On April 5, 2004, Variety wrote about DreamWorks Animation and the team behind the “Shrek” movies under the headline “The Green Machine.” Katzenberg told reporter Geoffrey Berkshire, “My job is to be team captain — to try to be everybody’s biggest cheerleader and helpful critic.”
He’s been a captain for more than three decades. He wasn’t always in animation: After years of working in live-action, Katzenberg moved to Disney in 1984 and was charged with beefing up the toon unit.
At that point, the studio’s animation legacy was moribund. Starting in 1981, Disney had a four-year gap with no animated features; in 1985, it released “The Black Cauldron,” followed by “The Great Mouse Detective” and “Oliver & Company.”

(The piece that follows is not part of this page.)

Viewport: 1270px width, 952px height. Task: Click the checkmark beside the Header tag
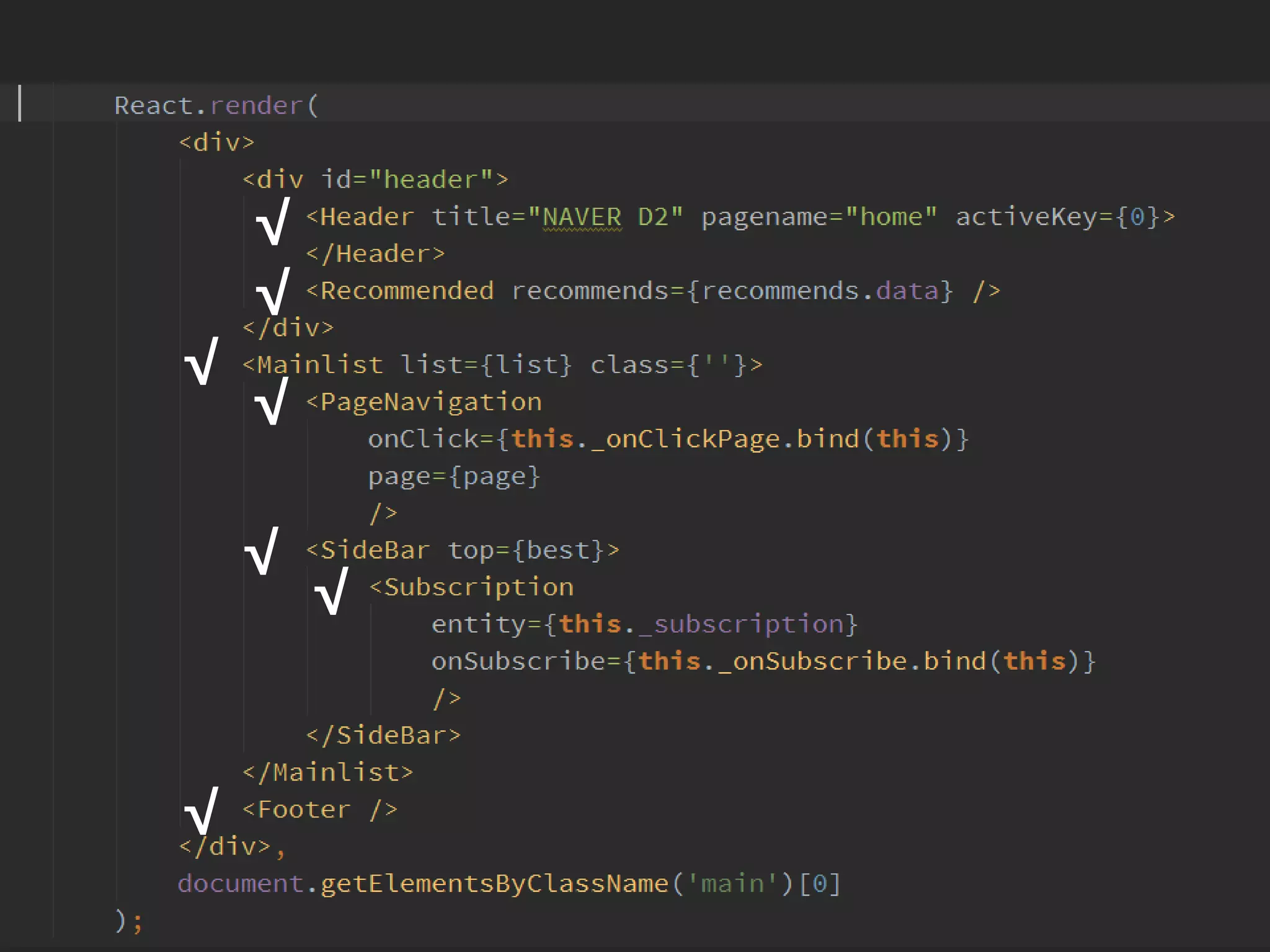click(x=273, y=221)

Under Katzenberg, a renaissance began. First with “The Little Mermaid” (1989), then “Beauty and the Beast” (1991), and “Aladdin” (1992). They became instant classics.
Then on Oct. 13, 1994, Variety led with the banner story “Troika Sets Town Atwitter.” It was about the creation of DreamWorks (before the company had a name, and before twitter meant something else).
At DreamWorks Animation in 2001 “Shrek” became the first animated movie at the Cannes Film Festival in nearly 50 years. It also won the very first feature-animation Oscar.
And with his continued love for animation, Katzenberg proved what too few Hollywood executives had realized: Animation wasn’t just a Disney thing, it’s not just for kids, and it’s not a genre, but an alternative way of telling the stories that movies are made of.